Neste sentido, importa destacar a lei nº 41/2015 (regime jurídico aplicável ao exercício da atividade de construção), que define requisitos económico-financeiros mínimos a cumprir pelas empresas detentoras de alvará de construção (permissão para a atividade de construção consoante a categoria/tipo e a classe/valor máximo dos trabalhos), em particular para aquelas com contabilidade organizada e com títulos habilitantes superiores à classe 2 (limiar de 400 000€, segundo a portaria nº 212/2022). A título de exemplo, a lei destaca os indicadores de liquidez geral (capacidade para responder às responsabilidades de curto prazo) e de autonomia financeira (capacidade para vencer os compromissos financeiros utilizando capitais próprios – contrário ao endividamento), cujos valores de referência são fixados na portaria nº 274/2011. Estes valores, contudo, podem ser difíceis de cumprir devido a causas comuns como sobrecustos e atrasos nos pagamentos a receber.

Posto isto, os quadros superiores das empresas deverão assegurar uma gestão diligente e criteriosa, podendo, caso contrário, ser diretamente responsabilizados, civil e criminalmente. A saber, o património pessoal dos gestores pode ser chamado a responder pelas dívidas da empresa e, no limite, uma situação de insolvência (impossibilidade de cumprir as obrigações vencidas) pode implicar pena de prisão até 5 anos. O dever de indemnizar pelos danos causados por conduta ilícita (responsabilidade civil), ou seja, em violação de deveres legais ou contratuais (e.g. endividamento e prejuízo por celebração de negócios ruinosos em proveito próprio), pode abranger não só a sociedade mas também sócios e terceiros.

Os deveres gerais dos gerentes, administradores ou diretores podem ser encontrados no Código das Sociedades Comerciais (CSC), que prevê também, desde 2006 (pelo decreto-lei 76-A/2006), a figura do seguro de responsabilidade civil para este tipo de entidades (internacionalmente, “Directors and Officers Insurance”), enquanto instrumento para suportar a cobertura necessária para cumprir com as exigências legais (e.g. cauções, encargos jurídicos, indemnizações, etc.). Mais recentemente, pela lei nº 94/2021, o CSC foi reforçado no âmbito da aprovação de um conjunto de medidas previstas na Estratégia Nacional Anticorrupção.

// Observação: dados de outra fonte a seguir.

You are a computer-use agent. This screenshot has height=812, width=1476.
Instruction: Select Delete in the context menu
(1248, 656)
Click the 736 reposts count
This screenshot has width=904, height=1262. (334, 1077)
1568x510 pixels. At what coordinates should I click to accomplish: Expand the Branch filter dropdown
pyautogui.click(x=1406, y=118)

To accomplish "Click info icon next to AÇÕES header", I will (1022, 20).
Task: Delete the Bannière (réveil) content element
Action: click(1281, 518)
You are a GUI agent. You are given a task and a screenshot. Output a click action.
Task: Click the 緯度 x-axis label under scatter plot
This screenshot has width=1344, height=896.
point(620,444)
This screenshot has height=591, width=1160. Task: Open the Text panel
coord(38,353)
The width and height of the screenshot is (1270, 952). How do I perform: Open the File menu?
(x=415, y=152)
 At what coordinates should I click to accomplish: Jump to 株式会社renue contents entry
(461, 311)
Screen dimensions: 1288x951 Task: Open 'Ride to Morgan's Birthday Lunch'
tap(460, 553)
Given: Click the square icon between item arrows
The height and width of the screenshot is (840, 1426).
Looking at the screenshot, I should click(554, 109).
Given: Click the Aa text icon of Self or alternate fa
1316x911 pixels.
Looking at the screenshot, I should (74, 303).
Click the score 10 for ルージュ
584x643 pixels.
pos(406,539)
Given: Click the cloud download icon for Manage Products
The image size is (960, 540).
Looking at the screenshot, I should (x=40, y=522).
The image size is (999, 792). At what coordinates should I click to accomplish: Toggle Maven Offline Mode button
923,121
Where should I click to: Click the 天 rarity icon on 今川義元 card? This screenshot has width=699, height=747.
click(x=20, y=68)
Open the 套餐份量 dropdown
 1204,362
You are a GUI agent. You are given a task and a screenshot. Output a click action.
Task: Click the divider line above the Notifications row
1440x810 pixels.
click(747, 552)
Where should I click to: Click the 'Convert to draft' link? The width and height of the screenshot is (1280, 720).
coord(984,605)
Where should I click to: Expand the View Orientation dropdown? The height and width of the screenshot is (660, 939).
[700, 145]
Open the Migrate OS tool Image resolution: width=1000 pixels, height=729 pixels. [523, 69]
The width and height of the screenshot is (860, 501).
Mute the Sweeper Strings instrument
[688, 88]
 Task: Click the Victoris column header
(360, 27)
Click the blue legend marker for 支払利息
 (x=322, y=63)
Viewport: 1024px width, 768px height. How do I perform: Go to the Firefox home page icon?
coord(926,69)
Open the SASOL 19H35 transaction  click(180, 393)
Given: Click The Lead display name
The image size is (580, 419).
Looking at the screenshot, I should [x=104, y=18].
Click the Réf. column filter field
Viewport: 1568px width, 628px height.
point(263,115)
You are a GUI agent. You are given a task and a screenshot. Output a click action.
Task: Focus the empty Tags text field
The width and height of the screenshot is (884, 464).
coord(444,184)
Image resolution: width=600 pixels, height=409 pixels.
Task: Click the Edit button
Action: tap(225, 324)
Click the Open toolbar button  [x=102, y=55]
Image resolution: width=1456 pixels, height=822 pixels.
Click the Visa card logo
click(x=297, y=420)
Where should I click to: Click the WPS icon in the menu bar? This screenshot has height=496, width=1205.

A liderança assume assim um papel fundamental na saúde e sucesso das organizações, admitindo, além da esperada mobilização das pessoas em torno de uma visão comum (“soft skills”), adequadas competências técnicas (“hard skills”) que abranjam a parte financeira, mas, sobretudo, uma conduta pautada por princípios éticos. Eventuais benefícios de curto prazo são facilmente superados por consequências de médio e longo prazo que podem implicar, além da deterioração da reputação e respetivo impacto no negócio e nos intervenientes, suspensão ou anulação de licenças profissionais, multas ou coimas e, no limite, processos criminais.